— Cosa serve —
Per favore, raccogli tutte le righe qui sotto che contengono la parola "icon" e copiale senza modifiche. Tieni conto di maiuscole e minuscole.

— Voci sulla posizione degli oggetti —
● ● ●

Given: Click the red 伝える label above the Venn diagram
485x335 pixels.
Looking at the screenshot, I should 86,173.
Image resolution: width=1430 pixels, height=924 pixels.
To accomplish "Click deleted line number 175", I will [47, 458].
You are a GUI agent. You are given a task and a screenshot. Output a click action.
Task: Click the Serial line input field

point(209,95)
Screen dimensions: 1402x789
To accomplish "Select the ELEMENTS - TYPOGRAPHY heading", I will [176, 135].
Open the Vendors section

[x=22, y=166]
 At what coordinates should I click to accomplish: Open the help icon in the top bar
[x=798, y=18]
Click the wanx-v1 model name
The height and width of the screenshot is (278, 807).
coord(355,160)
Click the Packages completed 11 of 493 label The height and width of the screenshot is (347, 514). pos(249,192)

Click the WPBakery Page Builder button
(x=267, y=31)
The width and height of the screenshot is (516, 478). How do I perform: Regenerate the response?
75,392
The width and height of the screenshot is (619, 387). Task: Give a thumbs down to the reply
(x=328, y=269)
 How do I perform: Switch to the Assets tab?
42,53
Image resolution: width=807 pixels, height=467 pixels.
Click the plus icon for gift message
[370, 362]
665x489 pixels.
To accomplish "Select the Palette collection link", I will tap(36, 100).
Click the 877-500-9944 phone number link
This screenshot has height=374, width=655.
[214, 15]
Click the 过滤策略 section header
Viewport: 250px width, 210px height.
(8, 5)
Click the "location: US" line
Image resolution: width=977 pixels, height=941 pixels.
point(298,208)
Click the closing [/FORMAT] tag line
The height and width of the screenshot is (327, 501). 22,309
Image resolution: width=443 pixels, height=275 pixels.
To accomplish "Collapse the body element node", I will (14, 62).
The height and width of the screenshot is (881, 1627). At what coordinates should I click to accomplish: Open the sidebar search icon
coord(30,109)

● ● ●

— Risultato dell'esercizio —
 At what coordinates should I click to accomplish: Open the help icon in the top bar
Click the plus icon for gift message
The height and width of the screenshot is (881, 1627). At what coordinates should I click to accomplish: Open the sidebar search icon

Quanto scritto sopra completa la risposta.